### Exercise directions
Return exactly the lines of the entries that start at the line containing "This screenshot has width=147, height=131." and continue to the last line. Omit the pictures.

[[ Records supplied, beginning ]]

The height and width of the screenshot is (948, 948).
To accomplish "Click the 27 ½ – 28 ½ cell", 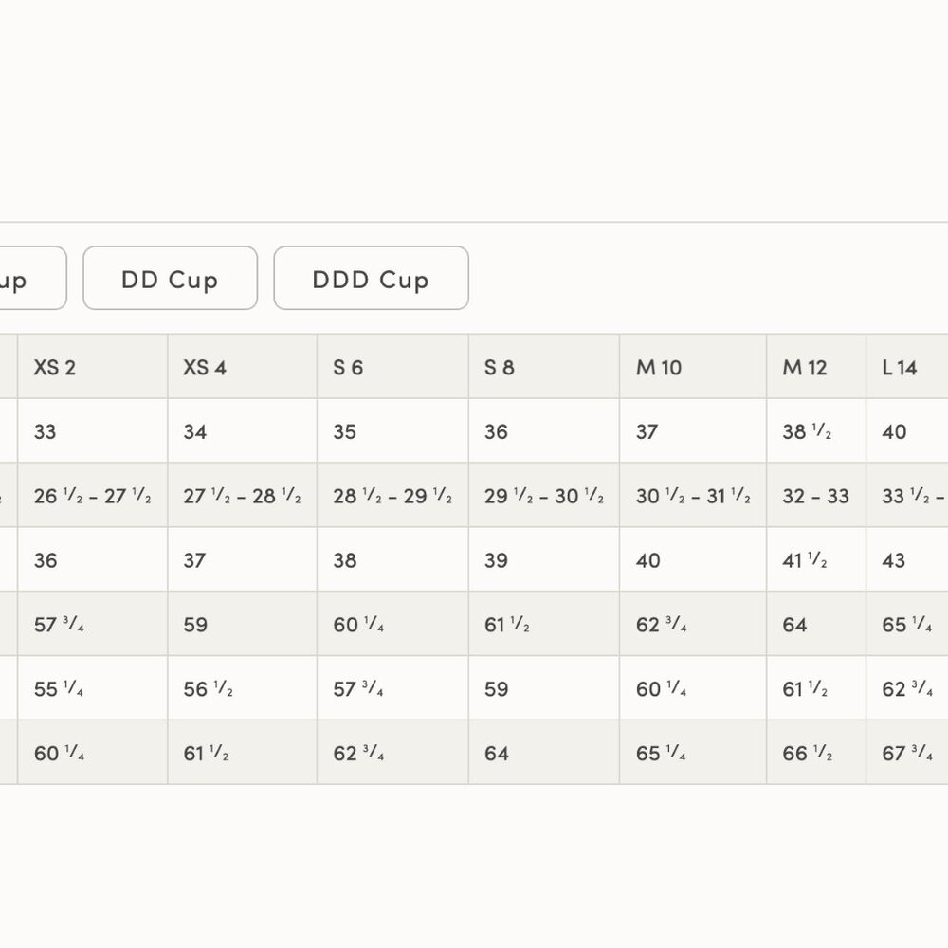I will coord(242,496).
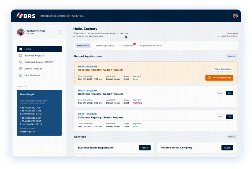Open the first MPSR1-3RS6DMK application link
Screen dimensions: 252x169
88,66
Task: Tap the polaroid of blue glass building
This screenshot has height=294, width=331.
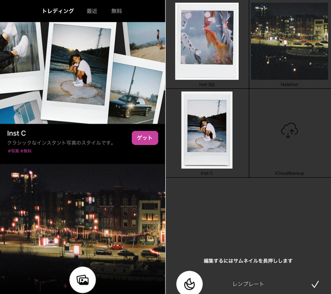Action: coord(22,109)
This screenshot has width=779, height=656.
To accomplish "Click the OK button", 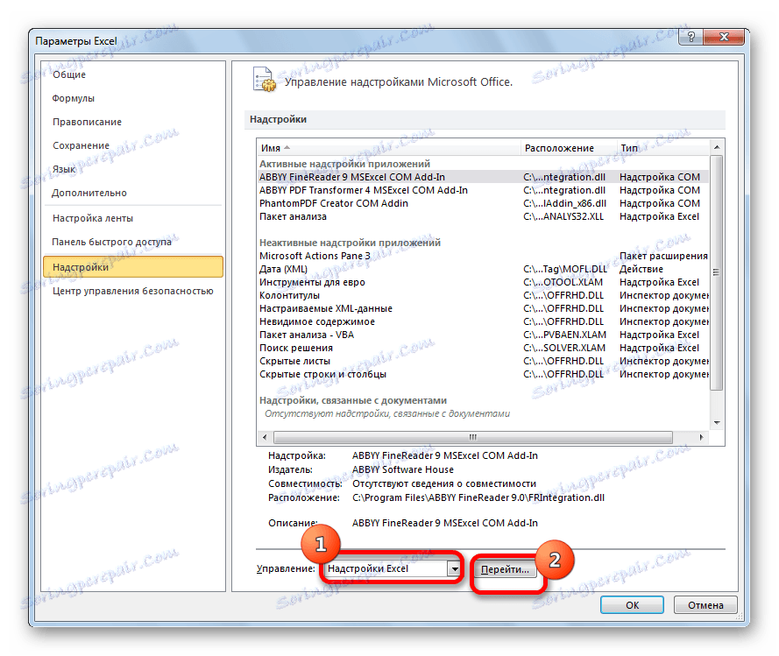I will (x=632, y=604).
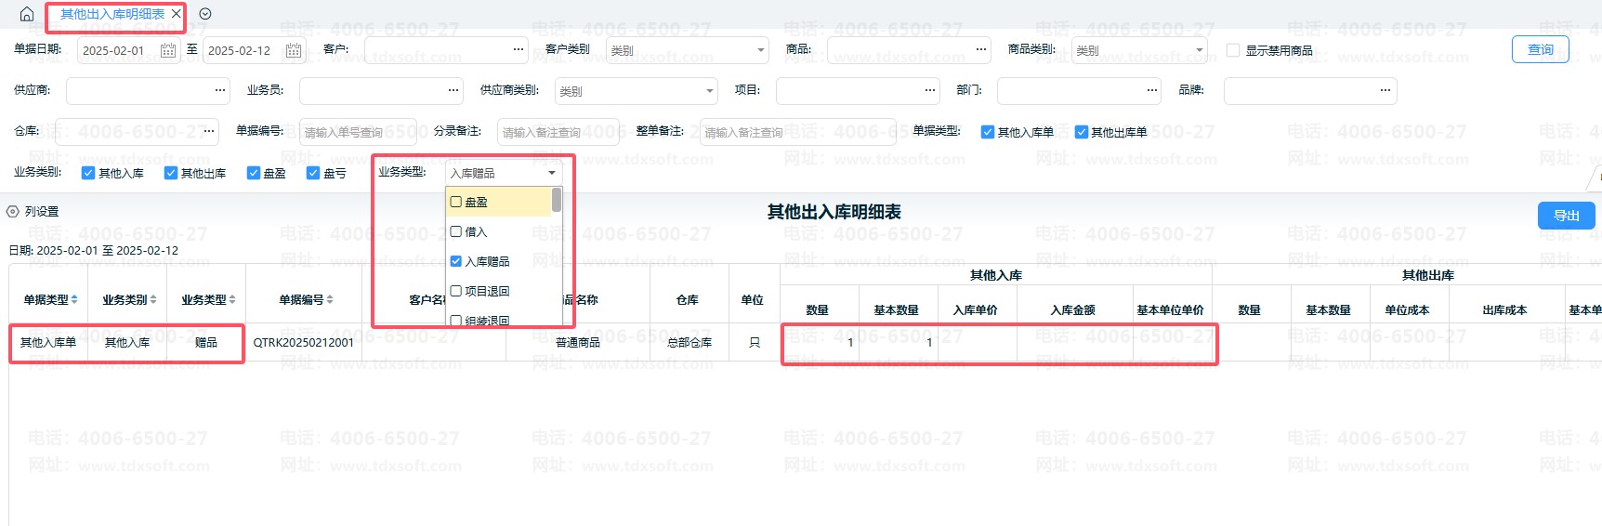The width and height of the screenshot is (1602, 526).
Task: Check the 借入 option in dropdown list
Action: point(456,231)
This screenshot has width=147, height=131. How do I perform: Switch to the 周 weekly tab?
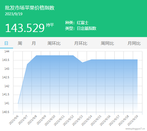coord(20,43)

[[ Records supplied, end ]]

### Problem solution
This screenshot has width=147, height=131. How do I perform: Switch to the 周 weekly tab?
coord(20,43)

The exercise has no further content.